Асаров, Перо и Марчев, хоть и не подошли еще к старости, время от времени бросали плиту, подвалы и ослов и шлялись в тени бывших своих лесов, сыроварен и винных погребов. Марин Костелов редко подавал голос, но его сжатые челюсти, полуоткрытые губы с хищным оскалом крепких передних зубов красноречиво говорили о тяжком бремени древнего сельского труда. Как только заходила речь о громадных буйволах, его лицо делалось неподвижным, как у глухого. А стоило завести разговор о браковке, его так и передергивало, и Андон Кехайов понимал, что желчь в нем еще жива. Весенними вечерами, напоенными дыханием набухших почек, Костелов хвалился:

— Я бы мог большим человеком стать, да не рассчитал силы. Буйволы оскорбляли мою душу. В пятидесятом году в мой двор вошли пятьдесят коней. Собрал я соседей и приятелей — пусть посмотрят, как я одной рукой их обуздаю. Пришли люди и глаза вытаращили: стоит гусеничный трактор. Я оттолкнул сына, сел за руль, дал газ. Машина, повалив плетень, въехала в огород. Раздавил я десяток кур, двух поросят, все тыквы. Сын подбежал, сбросил меня, как вшивую накидку на землю, и укротил машину. От срама сбежал я в бывший район Гигант — там ведь активисты были нужны. Взялся было управлять селом в сто дворов, а мне доверили слободку Гюдирско-Море. Какое там море! Десяток домов, куры ходят копать червей в Турцию. Ладно, да только гюдирцы упираются, не хотят создавать кооператив. Ах, так, ну постойте, вы еще не знаете, кто такой Марин Костелов. Набрал по югу десятков пять никудышников, дал им по сотне старыми деньгами, заставил друг друга поколотить, посадил на телеги да грязных, в синяках и провез по своему морю. Они воют — спасу нет. «Куда это ты их везешь?» — спрашивают гюдирцы. «Везу я их, растаких сынов, в тюрьму, не желают они записываться в кооператив». Гюдирцы тогда: «Ой, товарищ Марин, мы — за тебя». Ага, думаю, проняло! Разобрала меня еще большая охота просвещать народ. Давай строить детский сад! Мои опять тыр-пыр, упираются. Ах, так?
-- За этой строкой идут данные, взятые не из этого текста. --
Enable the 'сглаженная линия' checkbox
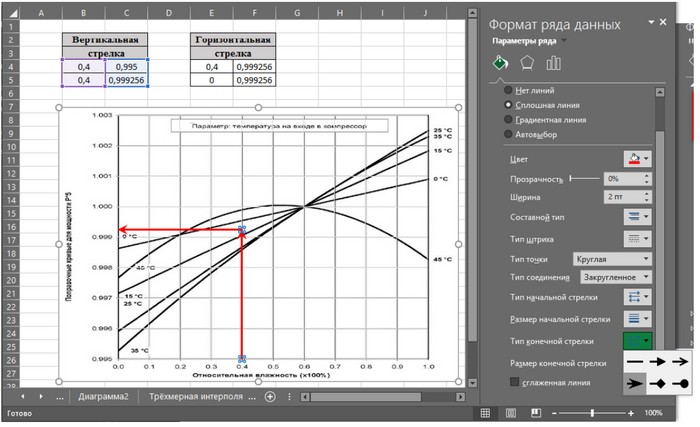Viewport: 700px width, 427px height. 514,382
Собрал я их на мельнице. «Товарищи, вы все известные виноделы, из города пришел приказ брать с вас по двести левов акциз за литр. Ни стыда, ни совести у этих городских, на свою ответственность уменьшаю налог до ста пятидесяти левов». Они чуть не померли от радости. Какой там акциз, про них и думать забыли. Собрал я деньги и поставил детский сад. Тут получаю телеграмму: «Посылаем вам 1 зоотехника». Смотри ты, думаю, тысяча триста зоотехников присылают в наше Гюдирско-Море. Собрались и стар и млад, у околицы села, тут тебе хлеб и соль, и ленты, с ножницами, девки принаряженные… Ждали мы техников, а явился один ветеринарный фельдшеришка. В городе пронюхали про мои дела и отозвали без права занимать штатные должности до конца жизни. Но я на мели сроду не останусь. Стал консультантом по овцеводству в районе Искидяр. Наверное, слышали про историю с Гугуловым, начальством по торговой линии, — я тоже был замешан, но легко отделался. Так поприжал одно стадо, что у каждой овцы — двойня. Кормил я их проросшим ячменем. Однако же на второй год овцы остались яловые. Два года отсидел в старозагорской тюрьме.